Wiki E & M Question

mlillard

Guest
Messages
9
Best answers
0
I read an article in the AAPC Coding Edge (June 2007) where it was stated that "treatment of any patient requiring prescription drug should support the billing of at least the level three code 99213." It goes on to say, when an established patient is prescribed medication the service should be no lower than a 99213. My question is, does this also hold true for new patients? If a new patient is prescribed medication should the code be a least a moderate level of risk for the medical decision making portion of the E & M code?
 
Last edited:
Very possible. If new patient comes in with 2 or more stable chronic conditions, a mild exacerbation of a chronic condition or a new problem and the doctor prescribes a new prescription, a level 3 is pretty easy to justify. If the patient comes in with chronic conditions and the doctor just refills meds that the patient has been taking for a while, this would not justify a level 3 new patient.
 
For an Established patient the MDM portion on 1 self limited to minor problem this is NOT true it comes out to straight forward decision making.but if multiple problems or chronics are addressed the outcome is different, depends on what the pt is being seen for.

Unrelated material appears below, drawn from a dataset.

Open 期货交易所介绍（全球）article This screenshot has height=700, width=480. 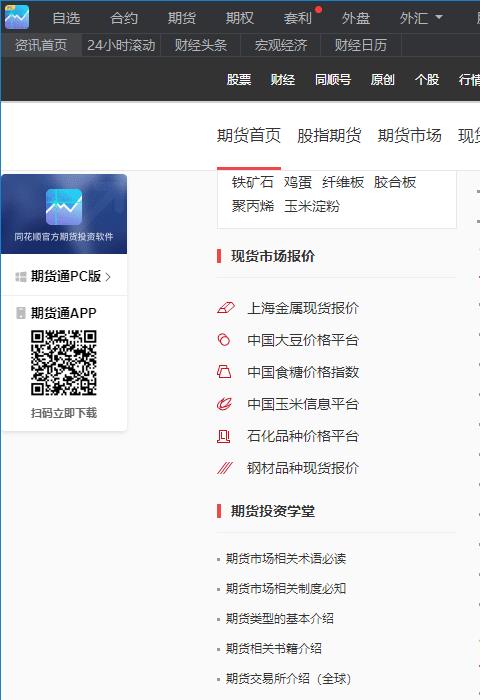(288, 679)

for an established patient you must meet 2 of the 3 elements to bill for a 99213, either
History= 1+HPI, 1+ROS, 0 PH,FH,SH
Exam= 6+ bullets (97 guidelines) or 2+body areas or organ systems(95 guidelines)
MDM= low complexity
MDM the ordering/adding/refilling is not always enough.
for a new patient you have to meet 3 of 3 Elements. History, Exam AND MDM, if something is not meet it goes to a lower service.
Hisory= 1+ HPI, 1+ ROS 0 PH, SH, FH
EXAM= as above
MDM= straight forward.
there are several audit tools to determin the level of MDM
the example above i self limted to minot problem would meet the MDM portion but they have to do the rest.